> TEXTO PARA ANÁLISE:
A escassez de combustíveis em bombas de gasolina no Reino Unido registada nos últimos dias é uma consequência da falta de camionistas, uma situação crónica que resulta de uma combinação de fatores e não apenas do 'Brexit’.
O alarme foi dado ainda no início de junho pela Associação de Transporte Rodoviário britânica [Road Haulage Association, RHA], quando urgiu o Governo a atuar perante o “nível de crise” que começava a observar-se.
"A recuperação da covid-19 está a aumentar a procura nas cadeias de abastecimento, o impacto já está a ser sentido (…). A recuperação está a agravar a escassez já existente”, alertava.
Em agosto, começou a ser noticiada a falta de produtos, como batidos de leite na cadeia de ‘fast food' McDonald’s, enquanto a Nando’s fechou alguns dos seus restaurantes por falta da principal matéria prima da rede de restaurantes especializada em frango.

> LINHAS FORNECIDAS:
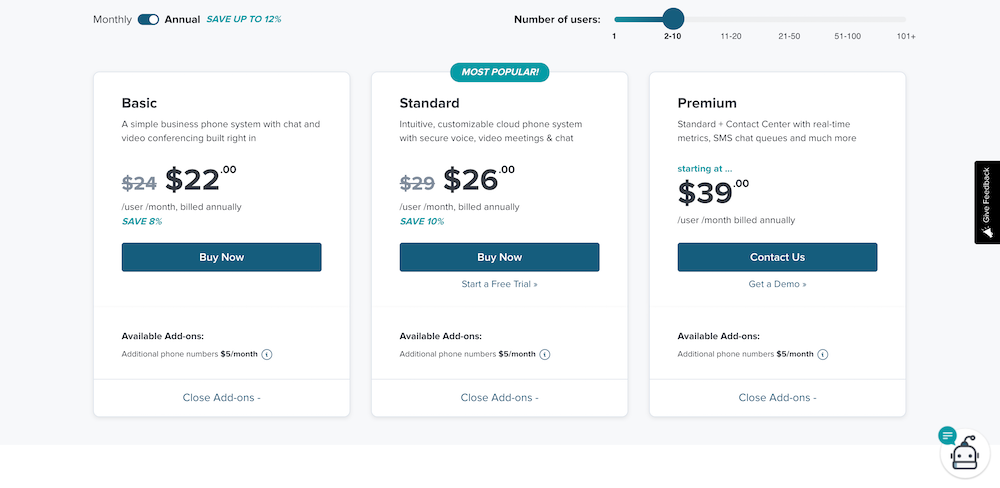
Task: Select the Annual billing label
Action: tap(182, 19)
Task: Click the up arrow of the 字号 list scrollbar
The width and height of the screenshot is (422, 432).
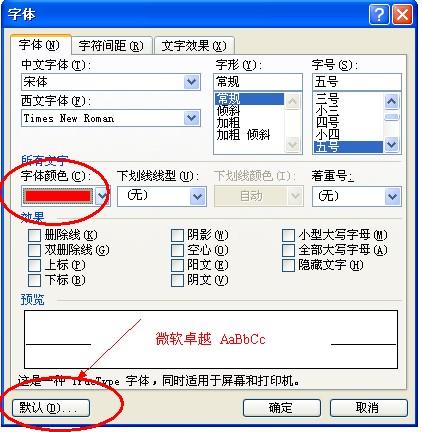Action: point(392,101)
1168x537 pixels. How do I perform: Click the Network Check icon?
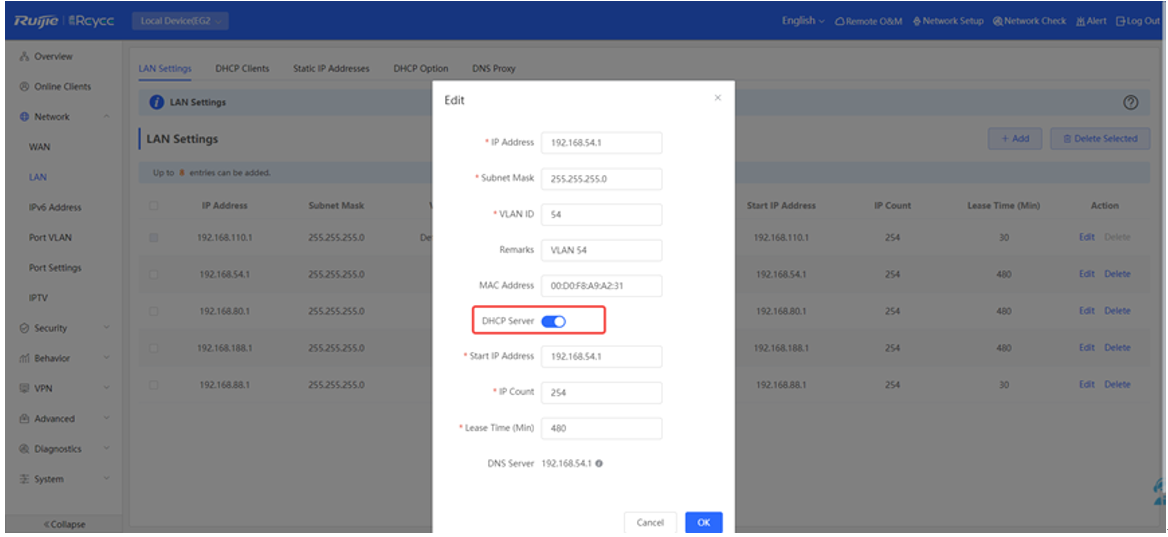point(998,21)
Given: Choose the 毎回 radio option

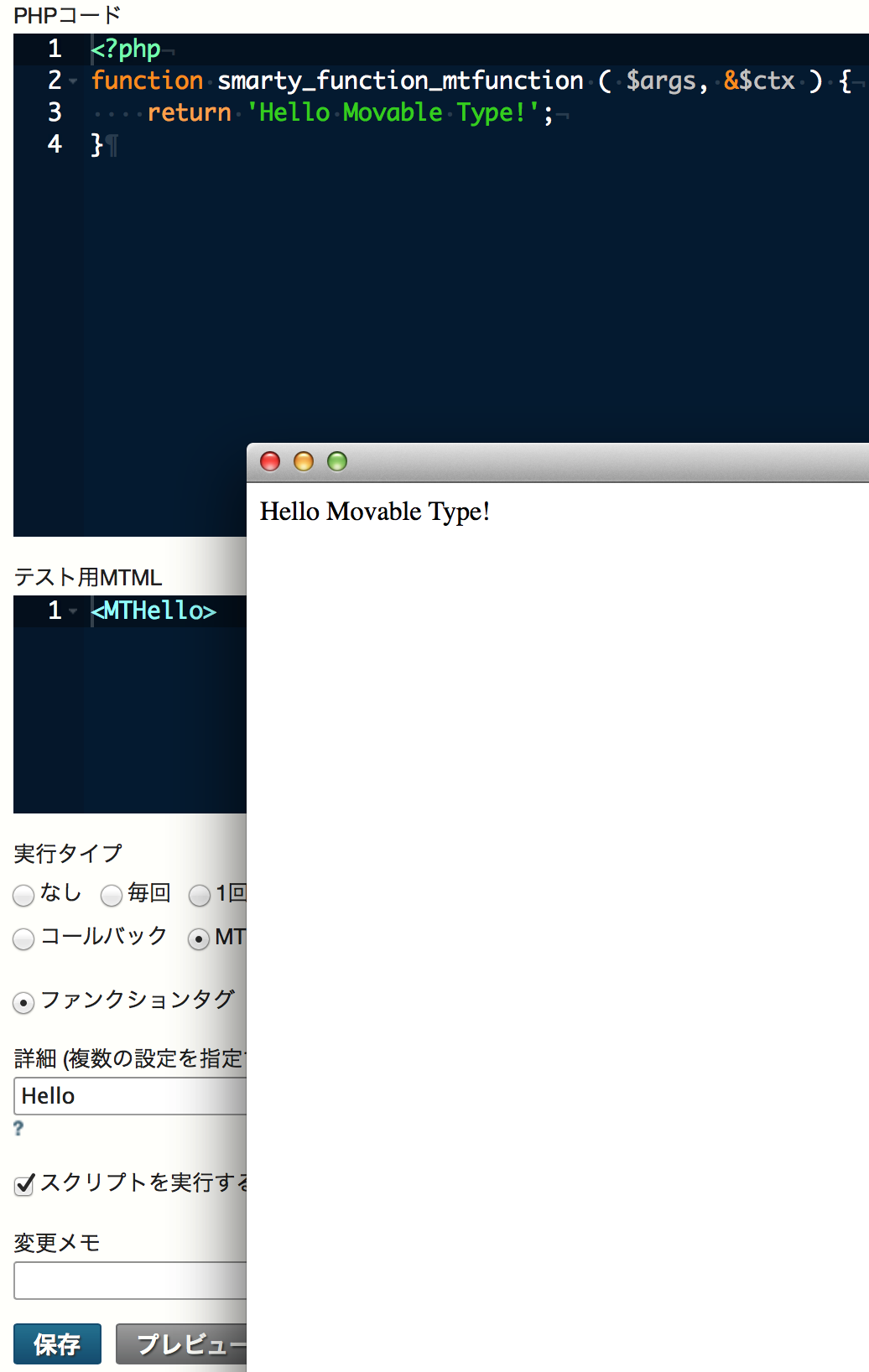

> TAREFA A REALIZAR: Escreve a continuação do texto sobre a escassez de combustíveis no Reino Unido, a partir da última frase apresentada. As linhas não têm qualquer papel aqui.

> RESPOSTA À TAREFA:
Nos supermercados britânicos, há várias semanas que é comum encontrar prateleiras vazias devido aos problemas de logística de transportes.
Antes da pandemia, a RHA estimava faltarem cerca de 60.000 condutores de pesados no Reino Unido, mas atualmente calcula que o número se aproxime dos 100.000.
O Reino Unido não é um caso único, e a preocupação é partilhada por outras organizações internacionais, como a International Road Transport Union (IRU), associação mundial do setor.
A Transport Intelligence publicou recentemente um estudo que identifica a Polónia como o país com mais vagas por preencher neste setor, quase 124.000, enquanto na Alemanha se aproximam de 50.000 e em França de 43.000.
"O Reino Unido está numa posição particularmente difícil, pois não está apenas a sofrer com o ‘Brexit’, mas também viu muitos trabalhadores europeus deixarem o país durante a pandemia, à medida que aumentavam os receios com os confinamentos”, refere o estudo.
Muitos poderão não regressar ao Reino Unido, e aqueles que não têm estatuto de residente precisam de um visto de trabalho porque o ‘Brexit' tornou o recrutamento na União Europeia mais difícil.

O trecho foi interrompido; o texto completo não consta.